TASK REQUIREMENTS:
What is needed here is an exact repetition of the records below, beginning at the line that has "Kornati Nemzeti Parkon (32, 552)" and stopping after the line that has "Small and family-run".

═══ SOURCE DATA ═══

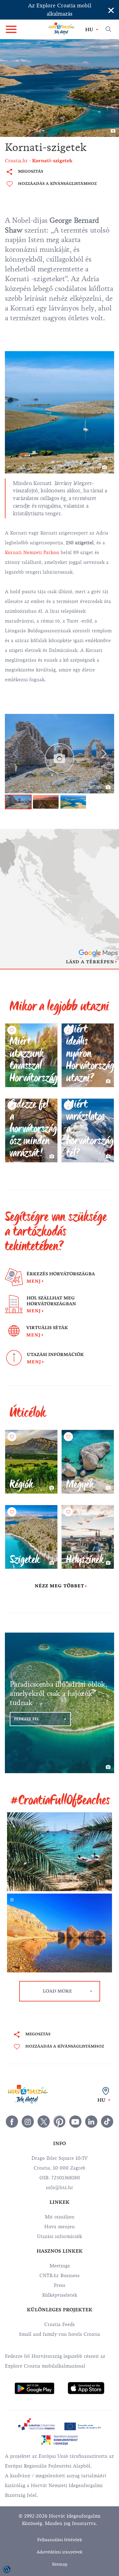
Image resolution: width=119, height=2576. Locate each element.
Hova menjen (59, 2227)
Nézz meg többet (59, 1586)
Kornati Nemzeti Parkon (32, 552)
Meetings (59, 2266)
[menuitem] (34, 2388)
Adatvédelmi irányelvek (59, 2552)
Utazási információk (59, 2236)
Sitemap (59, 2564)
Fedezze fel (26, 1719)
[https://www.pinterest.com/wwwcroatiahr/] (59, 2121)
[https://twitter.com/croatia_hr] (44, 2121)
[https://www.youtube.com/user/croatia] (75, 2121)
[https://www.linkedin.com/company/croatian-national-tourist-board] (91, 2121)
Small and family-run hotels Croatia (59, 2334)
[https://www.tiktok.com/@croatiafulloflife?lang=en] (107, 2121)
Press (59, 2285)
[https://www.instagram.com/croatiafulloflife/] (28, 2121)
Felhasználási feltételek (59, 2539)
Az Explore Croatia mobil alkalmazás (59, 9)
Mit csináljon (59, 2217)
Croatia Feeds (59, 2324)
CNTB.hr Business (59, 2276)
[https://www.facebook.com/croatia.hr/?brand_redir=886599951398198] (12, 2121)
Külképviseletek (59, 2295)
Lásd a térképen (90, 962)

═══
═══ SOURCE DATA ═══

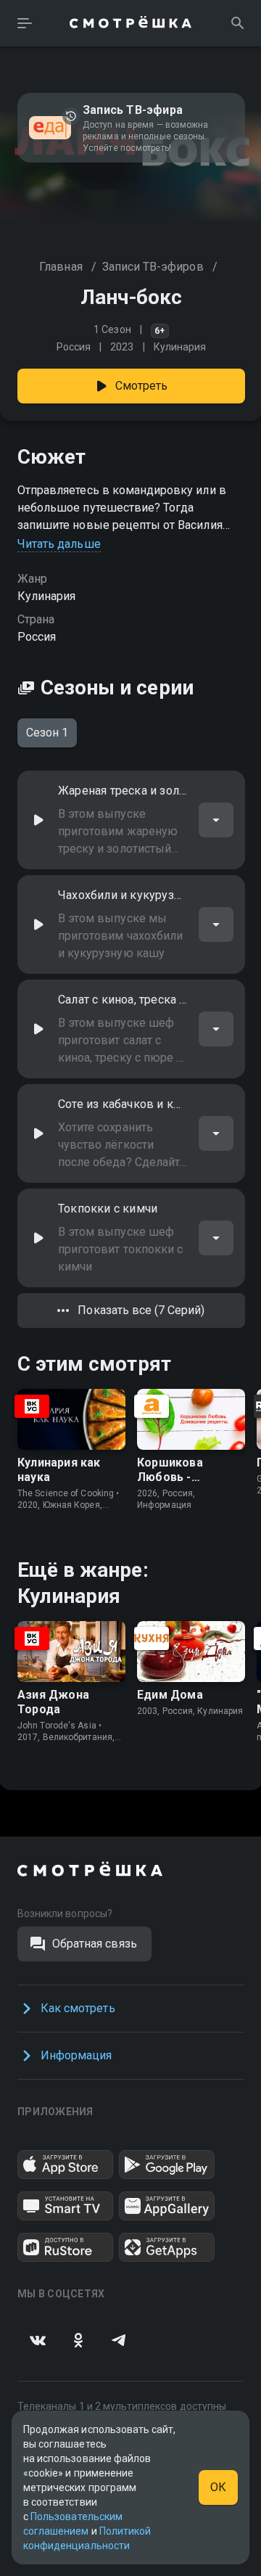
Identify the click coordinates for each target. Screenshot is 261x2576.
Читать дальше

═══

SOLUTION TO THIS EXERCISE:
Kornati Nemzeti Parkon (32, 552)
Meetings (59, 2266)
[menuitem] (34, 2388)
Adatvédelmi irányelvek (59, 2552)
Utazási információk (59, 2236)
Sitemap (59, 2564)
Fedezze fel (26, 1719)
[https://www.pinterest.com/wwwcroatiahr/] (59, 2121)
[https://twitter.com/croatia_hr] (44, 2121)
[https://www.youtube.com/user/croatia] (75, 2121)
[https://www.linkedin.com/company/croatian-national-tourist-board] (91, 2121)
Small and family-run hotels Croatia (59, 2334)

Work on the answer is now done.